Fra le parti civili anche Cgil Emilia-Romagna e Camera del Lavoro di Forlì/Cesena, rappresentate dagli avvocati Andrea Ronchi e Andrea Gaddari, che oggi esprimono soddisfazione per questa sentenza, al termine di un dibattimento che ha dimostrato come il grave sfruttamento lavorativo e il caporalato siano realtà presenti nel nostro territorio anche in settori come quello del turismo , della ricezione alberghiera, dell’artigianato dolciario:
“La Cgil già prima del processo  aveva patrocinato i lavoratori sfruttati e segnalato alle autorità la gravità dei fatti, svolgendo un ruolo attivo di sentinella del territorio. La sentenza di oggi, di cui leggeremo attentamente le motivazioni una volta depositate,  ha riconosciuto il diritto al risarcimento del danno all’organizzazione sindacale così come al lavoratore che si era coraggiosamente costituito parte civile.
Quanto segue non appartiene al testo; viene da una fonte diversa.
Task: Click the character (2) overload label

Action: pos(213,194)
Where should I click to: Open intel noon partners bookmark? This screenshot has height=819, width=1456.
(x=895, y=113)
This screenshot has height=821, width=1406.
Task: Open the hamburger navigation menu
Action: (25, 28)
Ancora una volta è dimostrato che, dove non c’è legalità, il sindacato  è leso nel suo ruolo costitutivo di rappresentanza e di tutela delle lavoratrici e dei lavoratori e pertanto continueremo il nostro impegno per contrastare i fenomeni degenerativi che sottraggono  libertà e dignità delle persone.
Il processo Radici era nato da una indagine di Polizia e Guardia di Finanza che tra il 2018 e il 2022 ha scoperchiato gli investimenti illeciti nell’industria alberghiera e dolciaria di una potente organizzazione insediata in Emilia-Romagna e collegata a note famiglie della ‘ndrangheta calabrese. Il dibattimento ha confermato la carica di violenza verbale e fisica con la quale membri dell’organizzazione imponevano alle loro vittime, in particolare lavoratori in stato di bisogno e imprenditori in difficoltà finanziaria, la forza brutale della cosca. Che colpiva non solo le singole persone, ma i diritti complessivi del mondo del lavoro e le prerogative sindacali”.